The Mikado refused to believe there was a land to the west, and declared that the gods spoke falsely. Soon afterwards the heavenly sovereign was struck dead.

Now the Empress Jingo was with child. Having received the instructions of the deities to conquer Korea for her son, she delayed his birth by taking a stone and attaching it to her waist with cords. Korea was subdued, the Empress having made use of the “Jewels of flood and ebb”, as related in a previous chapter. Her child was born after she returned to Japan.

Empress Jingo is further credited with subduing and uniting the Empire of Japan, and again establishing the central power at Yamato. She lived until she was 100 years old.

Her son Ojin Tenno,[16] who had a dragon’s tail, lived until he was 110 years old, and died in A.D. 310. He was worshipped after death as a war-god, and the patron of the Minamoto clan. His successor, Nin-toku, who died at the age of 110, was the last of the mythical monarchs, or of the monarchs regarding whom miraculous deeds are related. Japanese history begins and myth ends about the beginning of the fifth century of the Christian era.

The cult of Hachiman (Ojin Tenno) came into prominence in the ninth century with the rise of the Minamoto family; its original seat was Usa, in Buzen province. Hachiman’s shintai (“god body”) is a white stone, or a fly-brush, or a pillow, or an arm-rest. [[386]]

Jimmu Tenno, the Empress Jingo, and Yamato-Take were similarly deified and worshipped. A ninth century scholar, Sugahara Michizane, was deified as Temmangû, god of scholars. Living as well as dead Mikados were kami (deities). “The spirits of all the soldiers who died in battle,” writes Yei Ozaki,[17] “are worshipped as deified heroes at the Kudan shrine in Tokyo.”

The worship of human ancestors in Japan is due to Chinese influence, and had no place in old Shinto prior to the sixth century. In the Ko-ji-ki and Nihon-gi the ancestors of the Mikados and the ruling classes are the deities and their avatars. As we have seen, the Mikados were reputed to be descended from the sun-goddess, and from the daughter of the Dragon King of Ocean, called the “Abundant-Pearl Princess”, a Japanese Melusina.

It is far from correct, therefore, to refer, as has been done, to Shinto religion as “the worship of nature-gods and ancestors”. Even the term “nature-worship” is misleading. The adoration in sacred shrines of the mi-tama (the “August jewel”, or “Dragon-pearl”, or “spirit”, or “double”) of a deity is not “the worship of Nature”, but the worship of “the imperishable principle of life wherever found”. At Ise, the “Mecca” of Japan, the goddess cult is prominent. Both the sun-goddess and the food-goddess are forms of the Far Eastern Hathor, the personification of the pearl, the shell, the precious jewel containing “life substance”, the sun mirror, the sword, the pillow, the standing-stone, the holy tree, the medicinal herb, the fertilizing rain, &c.
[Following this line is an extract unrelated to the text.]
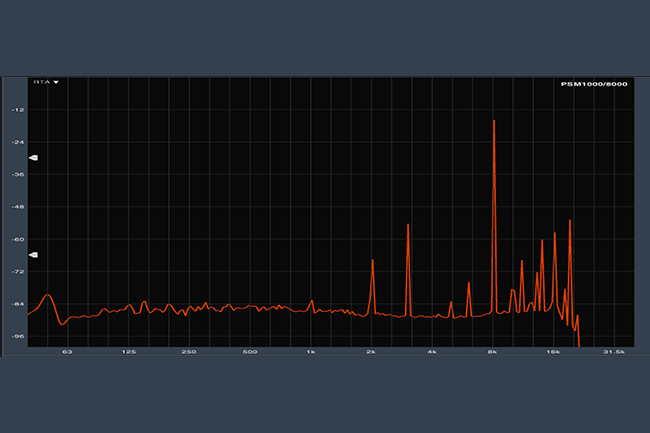Click the small spectrum bump at 1k
Viewport: 650px width, 433px height.
(312, 301)
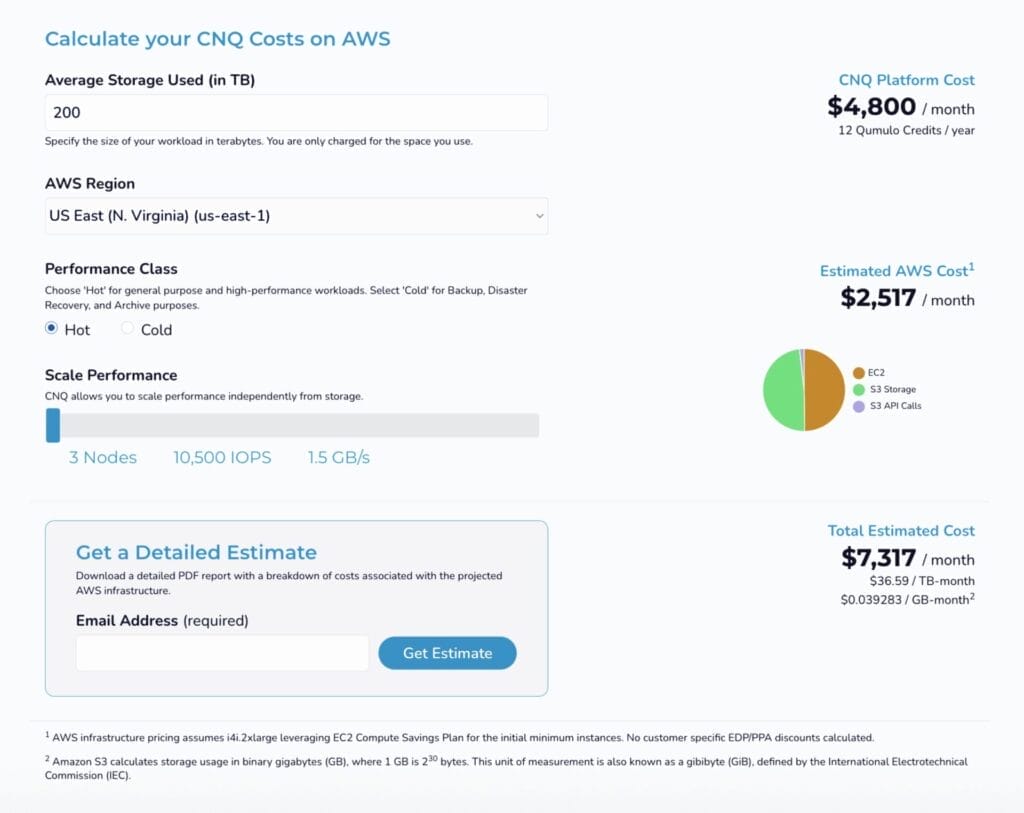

The Mikado, as her descendant, was the living Horus, an avatar of Osiris; after death the Mikado ascended, like Ra, to the celestial regions, or departed, like Osiris, to the Underworld of [[387]]the Dead. The Mikado of Japan, like the Pharaoh of Egypt, was a Son of Heaven.

After Buddhism had been introduced into Japan in the sixth century, it was fused with Shinto. The Shinto deities figured as avatars of Buddha in the cult of Ryobu-Shinto. Even the Mikados came under the spell of Buddhism.

In the eighteenth century began the movement known as the “Revival of Pure Shinto”. It was promoted chiefly by Motöori and his disciple Hirata. In time it did much to bring about the revolution which restored to supreme political power, as the hereditary high priest and living representative of the sun-goddess, the Mikado of Japan. Shinto is the official religion of modern Japan; but Buddhism, impregnated with Shinto elements, is the religion of the masses. “Pure Shinto”, however, was not “pure” in the sense that Motöori and Hirata professed to believe. It was undoubtedly a product of culture mixing in early times. “The Ko-ji-ki and Nihon-gi,” as Laufer says, “do not present a pure source of genuine Japanese thought, but are retrospective records largely written under Chinese and Korean influence, and echoing in a bewildering medley continental-Asiatic and Malayo-Polynesian traditions.”[18] In China, Korea, Polynesia, &c., a similar process of culture mixing can be traced. Buddha and Mohammed were not the earliest founders of cults which have left their impress on the religious systems of the Far East. Vast areas were influenced by the cultures of Ancient Egypt and Babylonia.